ABOUT THIS TASK: Nothing is to be left out; print all the entries exactly.

☆ ☆ ☆

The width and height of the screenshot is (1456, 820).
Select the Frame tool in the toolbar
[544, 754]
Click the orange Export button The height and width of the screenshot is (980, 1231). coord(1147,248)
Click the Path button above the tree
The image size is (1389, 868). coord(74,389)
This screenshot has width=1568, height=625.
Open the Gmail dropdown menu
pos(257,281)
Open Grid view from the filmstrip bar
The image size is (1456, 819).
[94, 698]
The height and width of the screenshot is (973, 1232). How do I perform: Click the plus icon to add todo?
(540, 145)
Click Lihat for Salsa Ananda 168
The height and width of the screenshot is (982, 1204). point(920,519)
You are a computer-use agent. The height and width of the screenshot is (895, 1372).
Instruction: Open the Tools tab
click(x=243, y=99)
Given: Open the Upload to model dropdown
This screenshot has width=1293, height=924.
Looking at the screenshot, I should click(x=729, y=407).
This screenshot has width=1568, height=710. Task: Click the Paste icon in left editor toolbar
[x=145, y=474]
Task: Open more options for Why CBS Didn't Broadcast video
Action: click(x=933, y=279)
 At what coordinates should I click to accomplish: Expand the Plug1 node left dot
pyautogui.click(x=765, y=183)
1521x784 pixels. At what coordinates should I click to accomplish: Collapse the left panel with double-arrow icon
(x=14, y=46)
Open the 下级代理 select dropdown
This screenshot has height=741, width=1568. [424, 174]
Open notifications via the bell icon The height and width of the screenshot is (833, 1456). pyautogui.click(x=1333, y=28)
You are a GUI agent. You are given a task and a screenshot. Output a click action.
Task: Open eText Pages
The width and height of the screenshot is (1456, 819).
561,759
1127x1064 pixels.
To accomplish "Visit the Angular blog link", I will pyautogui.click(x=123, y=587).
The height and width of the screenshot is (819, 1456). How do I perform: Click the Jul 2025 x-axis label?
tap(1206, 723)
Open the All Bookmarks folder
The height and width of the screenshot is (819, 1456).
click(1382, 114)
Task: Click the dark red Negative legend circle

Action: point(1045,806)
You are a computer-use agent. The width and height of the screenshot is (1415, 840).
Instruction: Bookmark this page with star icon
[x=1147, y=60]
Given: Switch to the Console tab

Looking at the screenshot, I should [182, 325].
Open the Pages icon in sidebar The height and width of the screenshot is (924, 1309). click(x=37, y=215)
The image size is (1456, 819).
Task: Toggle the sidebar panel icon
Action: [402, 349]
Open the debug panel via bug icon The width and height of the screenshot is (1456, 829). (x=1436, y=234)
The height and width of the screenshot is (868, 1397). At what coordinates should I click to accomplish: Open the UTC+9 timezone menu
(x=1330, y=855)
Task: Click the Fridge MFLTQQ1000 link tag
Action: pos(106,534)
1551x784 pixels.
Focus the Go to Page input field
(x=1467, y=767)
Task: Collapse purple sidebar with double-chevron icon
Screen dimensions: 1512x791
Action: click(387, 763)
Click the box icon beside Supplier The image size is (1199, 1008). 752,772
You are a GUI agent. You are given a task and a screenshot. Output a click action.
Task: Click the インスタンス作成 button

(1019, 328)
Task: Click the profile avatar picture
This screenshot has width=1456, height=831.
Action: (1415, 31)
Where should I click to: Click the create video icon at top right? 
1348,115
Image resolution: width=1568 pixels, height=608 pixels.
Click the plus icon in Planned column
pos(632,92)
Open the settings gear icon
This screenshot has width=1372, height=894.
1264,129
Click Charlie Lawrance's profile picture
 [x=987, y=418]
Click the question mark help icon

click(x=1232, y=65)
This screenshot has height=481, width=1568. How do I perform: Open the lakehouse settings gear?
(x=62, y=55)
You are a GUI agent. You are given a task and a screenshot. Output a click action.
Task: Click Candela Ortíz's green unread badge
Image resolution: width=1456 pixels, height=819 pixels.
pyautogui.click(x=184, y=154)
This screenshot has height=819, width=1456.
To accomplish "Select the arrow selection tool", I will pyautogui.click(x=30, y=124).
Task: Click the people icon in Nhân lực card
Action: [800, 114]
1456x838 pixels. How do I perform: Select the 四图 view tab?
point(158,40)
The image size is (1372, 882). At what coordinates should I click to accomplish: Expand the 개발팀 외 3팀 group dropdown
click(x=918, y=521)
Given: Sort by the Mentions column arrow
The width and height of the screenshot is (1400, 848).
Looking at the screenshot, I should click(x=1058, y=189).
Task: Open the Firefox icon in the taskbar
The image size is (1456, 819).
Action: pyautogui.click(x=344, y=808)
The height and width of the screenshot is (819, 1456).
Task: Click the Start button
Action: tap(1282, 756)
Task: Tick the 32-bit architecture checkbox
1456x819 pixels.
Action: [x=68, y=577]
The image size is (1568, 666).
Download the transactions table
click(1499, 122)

☆ ☆ ☆

SOLVED PROBLEM:
The width and height of the screenshot is (1456, 820).
Select the Frame tool in the toolbar
[544, 754]
Click the orange Export button The height and width of the screenshot is (980, 1231). coord(1147,248)
Click the Path button above the tree
The image size is (1389, 868). coord(74,389)
This screenshot has width=1568, height=625.
Open the Gmail dropdown menu
pos(257,281)
Open Grid view from the filmstrip bar
The image size is (1456, 819).
[94, 698]
The height and width of the screenshot is (973, 1232). How do I perform: Click the plus icon to add todo?
(540, 145)
Click Lihat for Salsa Ananda 168
The height and width of the screenshot is (982, 1204). point(920,519)
You are a computer-use agent. The height and width of the screenshot is (895, 1372).
Instruction: Open the Tools tab
click(x=243, y=99)
Given: Open the Upload to model dropdown
This screenshot has width=1293, height=924.
Looking at the screenshot, I should click(x=729, y=407).
This screenshot has width=1568, height=710. Task: Click the Paste icon in left editor toolbar
[x=145, y=474]
Task: Open more options for Why CBS Didn't Broadcast video
Action: click(x=933, y=279)
 At what coordinates should I click to accomplish: Expand the Plug1 node left dot
pyautogui.click(x=765, y=183)
1521x784 pixels. At what coordinates should I click to accomplish: Collapse the left panel with double-arrow icon
(x=14, y=46)
Open the 下级代理 select dropdown
This screenshot has height=741, width=1568. [424, 174]
Open notifications via the bell icon The height and width of the screenshot is (833, 1456). pyautogui.click(x=1333, y=28)
You are a GUI agent. You are given a task and a screenshot. Output a click action.
Task: Open eText Pages
The width and height of the screenshot is (1456, 819).
561,759
1127x1064 pixels.
To accomplish "Visit the Angular blog link", I will pyautogui.click(x=123, y=587).
The height and width of the screenshot is (819, 1456). How do I perform: Click the Jul 2025 x-axis label?
tap(1206, 723)
Open the All Bookmarks folder
The height and width of the screenshot is (819, 1456).
click(1382, 114)
Task: Click the dark red Negative legend circle

Action: point(1045,806)
You are a computer-use agent. The width and height of the screenshot is (1415, 840).
Instruction: Bookmark this page with star icon
[x=1147, y=60]
Given: Switch to the Console tab

Looking at the screenshot, I should [182, 325].
Open the Pages icon in sidebar The height and width of the screenshot is (924, 1309). click(x=37, y=215)
The image size is (1456, 819).
Task: Toggle the sidebar panel icon
Action: [402, 349]
Open the debug panel via bug icon The width and height of the screenshot is (1456, 829). (x=1436, y=234)
The height and width of the screenshot is (868, 1397). At what coordinates should I click to accomplish: Open the UTC+9 timezone menu
(x=1330, y=855)
Task: Click the Fridge MFLTQQ1000 link tag
Action: pos(106,534)
1551x784 pixels.
Focus the Go to Page input field
(x=1467, y=767)
Task: Collapse purple sidebar with double-chevron icon
Screen dimensions: 1512x791
Action: click(387, 763)
Click the box icon beside Supplier The image size is (1199, 1008). 752,772
You are a GUI agent. You are given a task and a screenshot. Output a click action.
Task: Click the インスタンス作成 button

(1019, 328)
Task: Click the profile avatar picture
This screenshot has width=1456, height=831.
Action: (1415, 31)
Where should I click to: Click the create video icon at top right? 
1348,115
Image resolution: width=1568 pixels, height=608 pixels.
Click the plus icon in Planned column
pos(632,92)
Open the settings gear icon
This screenshot has width=1372, height=894.
1264,129
Click Charlie Lawrance's profile picture
 [x=987, y=418]
Click the question mark help icon

click(x=1232, y=65)
This screenshot has height=481, width=1568. How do I perform: Open the lakehouse settings gear?
(x=62, y=55)
You are a GUI agent. You are given a task and a screenshot. Output a click action.
Task: Click Candela Ortíz's green unread badge
Image resolution: width=1456 pixels, height=819 pixels.
pyautogui.click(x=184, y=154)
This screenshot has height=819, width=1456.
To accomplish "Select the arrow selection tool", I will pyautogui.click(x=30, y=124).
Task: Click the people icon in Nhân lực card
Action: [800, 114]
1456x838 pixels. How do I perform: Select the 四图 view tab?
point(158,40)
The image size is (1372, 882). At what coordinates should I click to accomplish: Expand the 개발팀 외 3팀 group dropdown
click(x=918, y=521)
Given: Sort by the Mentions column arrow
The width and height of the screenshot is (1400, 848).
Looking at the screenshot, I should click(x=1058, y=189).
Task: Open the Firefox icon in the taskbar
The image size is (1456, 819).
Action: pyautogui.click(x=344, y=808)
The height and width of the screenshot is (819, 1456).
Task: Click the Start button
Action: tap(1282, 756)
Task: Tick the 32-bit architecture checkbox
1456x819 pixels.
Action: [x=68, y=577]
The image size is (1568, 666).
Download the transactions table
click(1499, 122)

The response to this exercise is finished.